Mit ihren „Erinnerungen eines Narren“ hat Marianne Gruber einen gedankenschweren Roman geschrieben, der bewährte literarische Traditionen aufgreift und eigenwillig variiert. Wer anspruchsvolle Lektüre liebt, ist bei dieser Autorin seit ihrem „Tod des Regenpfeifers“ (1991) bestens aufgehoben.

Herbert Först.

 

Textprobe:

„Am Ende des ersten Tages war ich so müde, daß ich kaum stehen, kaum essen konnte. Der Löwendompteur verhöhnte mich, die Akrobaten, sogar der Liliputaner, den sie Rollo nannten, trieb seine Späße mit mir. Ich stand nur da und dachte nichts. Der Direktor beobachtete mich voll Verachtung, wie mir schien, und in mir nickte etwas. Viertelportion, sagte einer der Jongleure, und ich nickte. Mülltonnengeburt. Ich nickte. Schwächling.
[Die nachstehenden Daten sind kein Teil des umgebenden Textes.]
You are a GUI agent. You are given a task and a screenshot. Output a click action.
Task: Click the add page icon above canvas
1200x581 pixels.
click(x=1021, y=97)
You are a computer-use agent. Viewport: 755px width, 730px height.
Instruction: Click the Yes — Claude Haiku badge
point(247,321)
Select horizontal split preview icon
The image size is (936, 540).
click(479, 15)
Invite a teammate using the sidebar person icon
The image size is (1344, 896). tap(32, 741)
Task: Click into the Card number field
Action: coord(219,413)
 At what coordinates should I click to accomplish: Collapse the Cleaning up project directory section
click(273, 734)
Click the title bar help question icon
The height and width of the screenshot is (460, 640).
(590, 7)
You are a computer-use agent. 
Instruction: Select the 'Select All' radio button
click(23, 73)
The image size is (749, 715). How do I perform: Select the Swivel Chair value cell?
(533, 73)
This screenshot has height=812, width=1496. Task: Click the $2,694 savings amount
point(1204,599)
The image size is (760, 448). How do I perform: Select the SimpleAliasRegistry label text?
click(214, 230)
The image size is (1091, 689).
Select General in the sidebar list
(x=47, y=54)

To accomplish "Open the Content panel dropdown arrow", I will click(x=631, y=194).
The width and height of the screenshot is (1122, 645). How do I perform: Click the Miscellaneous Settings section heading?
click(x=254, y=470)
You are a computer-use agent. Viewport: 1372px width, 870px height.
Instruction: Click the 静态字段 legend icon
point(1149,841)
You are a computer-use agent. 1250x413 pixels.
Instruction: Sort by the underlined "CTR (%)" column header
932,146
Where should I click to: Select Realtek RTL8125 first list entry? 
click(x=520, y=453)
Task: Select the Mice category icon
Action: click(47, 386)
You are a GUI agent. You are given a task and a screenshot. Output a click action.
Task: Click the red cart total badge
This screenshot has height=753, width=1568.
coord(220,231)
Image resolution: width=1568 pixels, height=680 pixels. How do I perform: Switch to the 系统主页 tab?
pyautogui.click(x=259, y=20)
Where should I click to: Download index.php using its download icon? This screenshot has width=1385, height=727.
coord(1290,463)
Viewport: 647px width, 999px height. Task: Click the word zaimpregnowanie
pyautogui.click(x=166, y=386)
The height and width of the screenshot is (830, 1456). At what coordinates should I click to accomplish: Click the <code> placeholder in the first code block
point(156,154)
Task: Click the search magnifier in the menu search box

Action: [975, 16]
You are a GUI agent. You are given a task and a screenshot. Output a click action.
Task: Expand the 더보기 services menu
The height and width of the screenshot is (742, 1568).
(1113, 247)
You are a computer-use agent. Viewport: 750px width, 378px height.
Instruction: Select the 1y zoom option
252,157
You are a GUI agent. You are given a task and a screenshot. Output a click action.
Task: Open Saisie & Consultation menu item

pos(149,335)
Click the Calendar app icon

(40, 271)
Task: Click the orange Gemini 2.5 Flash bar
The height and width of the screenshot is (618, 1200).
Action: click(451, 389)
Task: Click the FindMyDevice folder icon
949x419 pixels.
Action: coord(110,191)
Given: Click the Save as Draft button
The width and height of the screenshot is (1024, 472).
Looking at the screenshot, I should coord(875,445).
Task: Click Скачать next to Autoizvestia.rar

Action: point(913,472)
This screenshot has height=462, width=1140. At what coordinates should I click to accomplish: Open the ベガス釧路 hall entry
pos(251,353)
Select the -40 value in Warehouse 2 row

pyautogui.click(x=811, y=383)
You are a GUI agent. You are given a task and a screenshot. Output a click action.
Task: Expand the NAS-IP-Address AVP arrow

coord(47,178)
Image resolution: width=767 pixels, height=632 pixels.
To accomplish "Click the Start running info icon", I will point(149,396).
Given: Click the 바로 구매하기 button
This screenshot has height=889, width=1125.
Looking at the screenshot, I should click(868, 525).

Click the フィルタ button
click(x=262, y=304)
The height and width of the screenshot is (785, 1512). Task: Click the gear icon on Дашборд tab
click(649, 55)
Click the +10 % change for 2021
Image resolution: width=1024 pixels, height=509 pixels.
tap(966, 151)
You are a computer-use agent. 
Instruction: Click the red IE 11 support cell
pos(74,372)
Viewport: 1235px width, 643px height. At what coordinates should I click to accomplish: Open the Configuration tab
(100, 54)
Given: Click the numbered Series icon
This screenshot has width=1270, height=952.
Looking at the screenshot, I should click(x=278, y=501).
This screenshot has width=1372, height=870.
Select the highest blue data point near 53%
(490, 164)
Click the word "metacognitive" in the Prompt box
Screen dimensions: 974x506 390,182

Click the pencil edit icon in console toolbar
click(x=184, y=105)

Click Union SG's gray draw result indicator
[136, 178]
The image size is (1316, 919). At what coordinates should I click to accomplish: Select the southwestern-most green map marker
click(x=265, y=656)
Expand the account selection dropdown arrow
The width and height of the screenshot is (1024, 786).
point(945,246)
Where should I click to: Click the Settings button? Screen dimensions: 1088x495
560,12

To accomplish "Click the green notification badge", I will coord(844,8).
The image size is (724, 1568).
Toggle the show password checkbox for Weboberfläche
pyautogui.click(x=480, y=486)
Ich nickte, schaute an mir hinunter. Die spindeldürren Beine, die zu langen Arme, meine ungeschickten Bewegungen, kaum Muskeln, keine Kraft. Der Liliputaner hielt mir einen Spiegel entgegen, während er ein Spottlied sang. Ich schloß die Augen, um mich in mir selbst zu verkriechen. Was hatte ich hier bloß gesucht, was erwartet? Der Ungeschickteste und Dümmste von allen hier taugte noch immer mehr als ich. Ich nahm meine Kappe, die letzte Erinnerung an … starrte sie an und wußte nicht mehr, woran mich ihr Geruch erinnerte. An Zuhause? An den Vater, an die Mutter? Zum Geruch des Todes, den ich kannte, war der des Lebens wie ein fernes Versprechen gekommen, zum Schweiß und Geruch der Hinterhöfe der Geruch der Züge und zum Geruch der Züge der Geruch des Landes und des Schweißes der Menschen dort, der Geruch von Fabrikschloten, frisch geschnittenem Gras, von Schnee auf den Bergen, salzigem Wasser, nun vermischt mit dem der Tiere, unter denen ich mich den ganzen langen Tag aufgehalten hatte. An all das erinnerte die Kappe, aber wie von fern, wie an fremde Geschichten, die einer ohne Anteilnahme nacherzählt. Ich roch, ich stank nach ihnen allen, bloß – was war mein Geruch? War man der Geruch der Dinge, der fremden Geschichten, der Abwesenden und der Gegenwärtigen, oder roch so das Fremdsein. War man dadurch fremd, daß sich all diese Gerüche nicht abschütteln ließen, zum Schicksal wurden, ohne je das eigene Schicksal gewesen zu sein?“ (S. 36f.)